Setelah seorang guru mengetahui apa yang terjadi pada Zoya, dia buru-buru mencari keberadaan Zoya di ruang kesehatan. Melihat bagaimana kondisi kakinya yang terkilir, mendapatkan keluhan besar dari Zoya agar kakinya segera mendapatkan perawatan, guru itu membawa Zoya ke rumah sakit bersama dengan Lander.
"Kamu seharusnya tidak meremehkan lukanya, pantas jika Zoya marah padamu!" Guru itu awalnya hanya diam mendengarkan pertengkaran Zoya dan Lander sepanjang perjalanan ke rumah sakit. Dia bisa melihat keduanya sama sekali tidak berniat berdamai.
"Iya pak!" Lander tidak ingin membela diri atau mengakui kesalahan. Dimatanya, Zoya hanya sedang mencari perhatiannya seperti biasa. Meskipun dia menemukan jika kaki yang terkilir memang agak serius, tapi tetap saja baginya Zoya agak terlalu melebih-lebihkan.
Kedua laki-laki itu sedang menunggu di luar ruangan, karena dokter sedang menangani kaki Zoya di dalam sana. Guru itu berharap Lander mau bersikap lunak tidak berkata kasar pada Zoya. Dia biasa mendengar bagaimana guru-guru lain memuji kepintaran Lander. Tapi dia bisa melihat karakter siswa pintar di depannya itu agak sulit dihadapi. Meskipun sangat sopan dan pandai menempatkan diri, tapi juga terlihat keras kepala. Tidak salah jika Lander juga dikenal sangat ambisius.
"Pak guru, anda bisa masuk. Dokter ingin bicara!" Seorang perawat membuka pintu dan menunjukkan sapaan ramah sebelum meninggal ruangan tersebut.

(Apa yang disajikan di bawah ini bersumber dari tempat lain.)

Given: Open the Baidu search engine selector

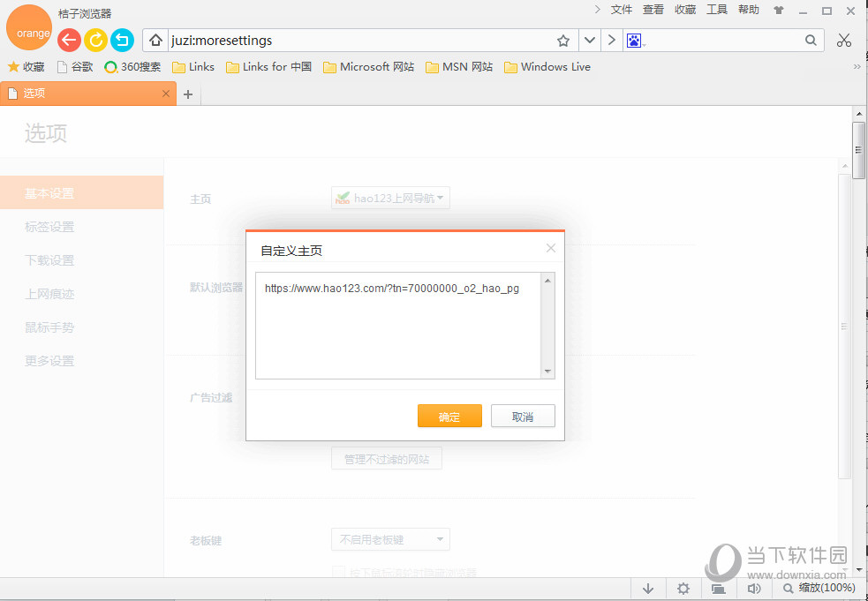Looking at the screenshot, I should (x=636, y=41).
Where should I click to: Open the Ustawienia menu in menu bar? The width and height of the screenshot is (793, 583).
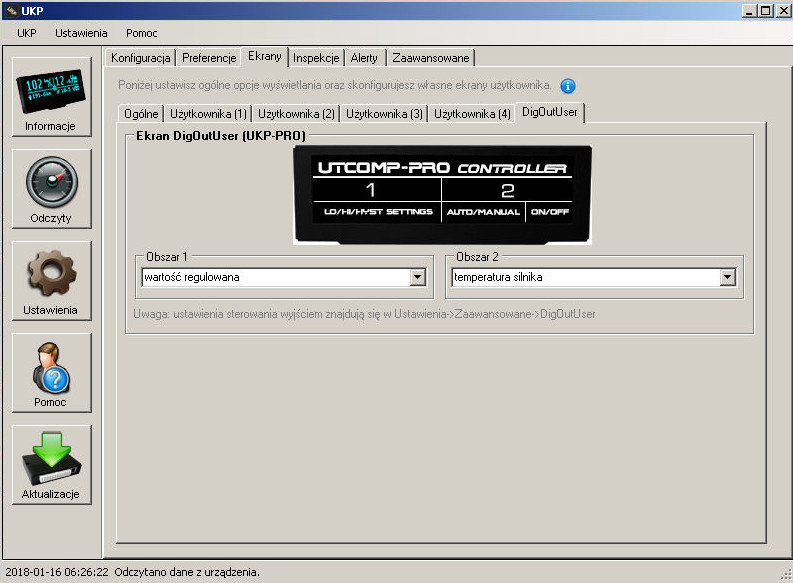coord(81,33)
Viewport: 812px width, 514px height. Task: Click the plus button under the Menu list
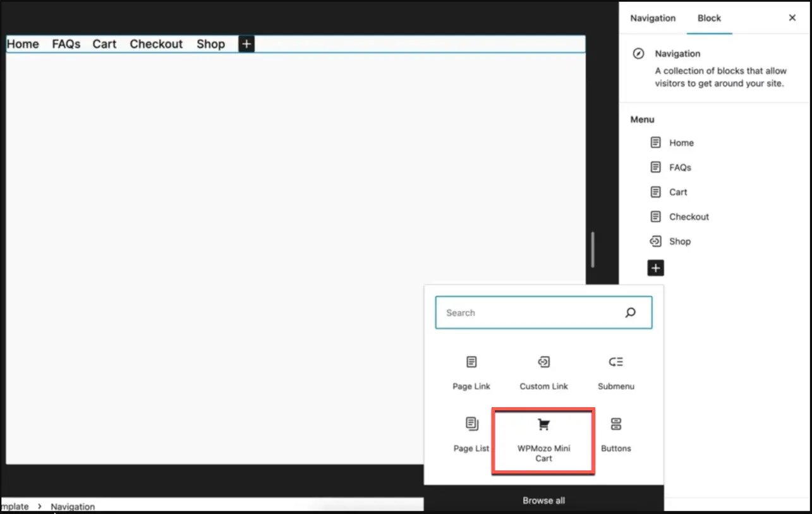pyautogui.click(x=655, y=268)
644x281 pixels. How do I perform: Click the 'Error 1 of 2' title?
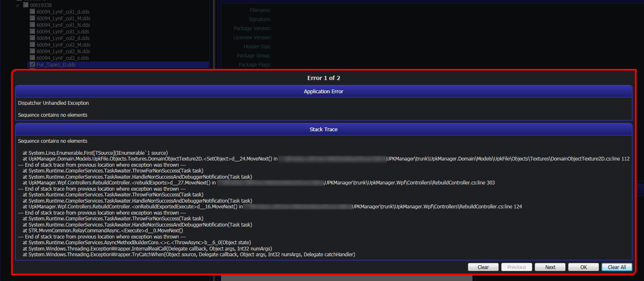point(323,78)
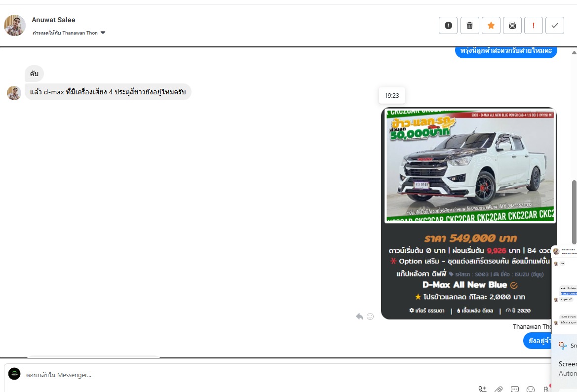The image size is (577, 392).
Task: Delete conversation with the trash icon
Action: tap(470, 26)
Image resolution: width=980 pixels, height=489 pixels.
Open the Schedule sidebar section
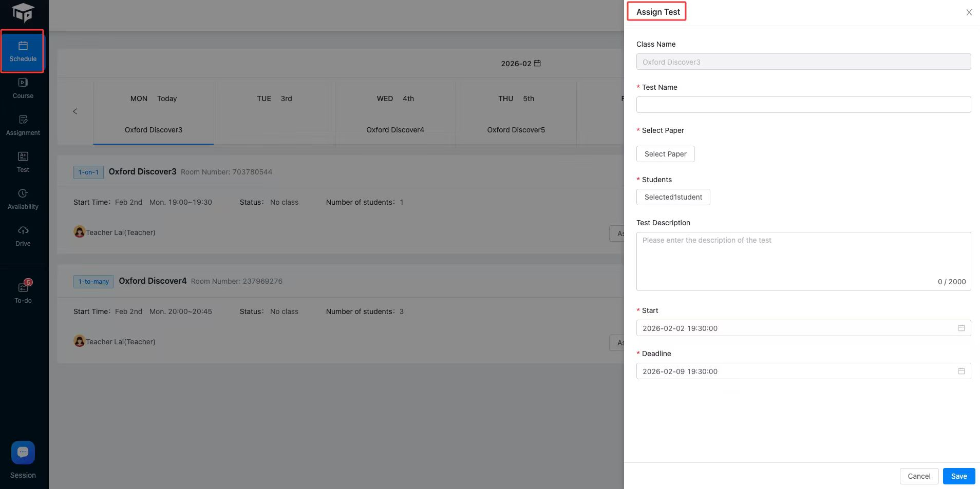23,51
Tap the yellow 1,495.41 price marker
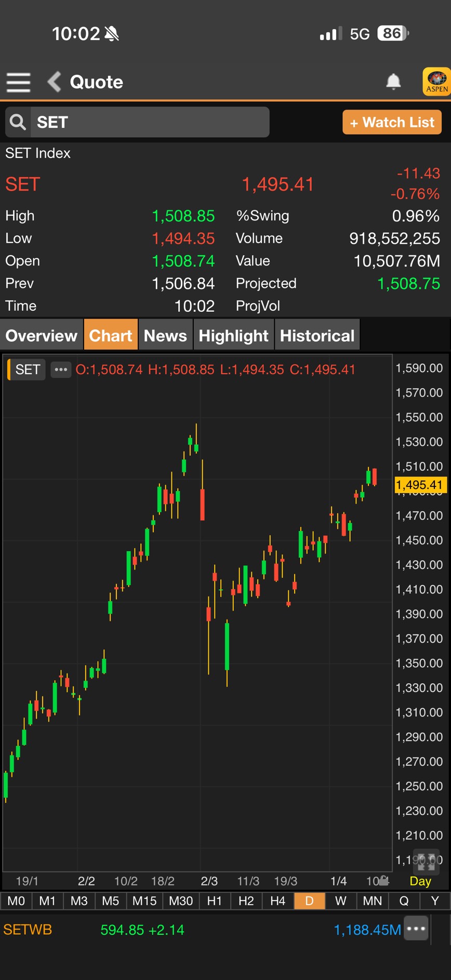This screenshot has height=980, width=451. 420,485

"Ayo, kita lihat kondisinya!" ajak guru itu pada Lander. Dia meminta Lander ikut masuk ke dalam, agar Lander bisa menumbuhkan rasa empati yang seharusnya. Disengaja atau tidak disengaja, Zoya terluka karenanya.
Dokter mengatakan kondisinya tidak terlalu serius, Zoya akan baik-baik saja dalam seminggu. Memar di kakinya sudah tertutup oleh perban elastis yang membalut bagian pergelangan kaki Zoya. Hanya perlu minum obat untuk mengurangi rasa nyeri, dan Zoya juga sudah diperbolehkan dibawa pulang.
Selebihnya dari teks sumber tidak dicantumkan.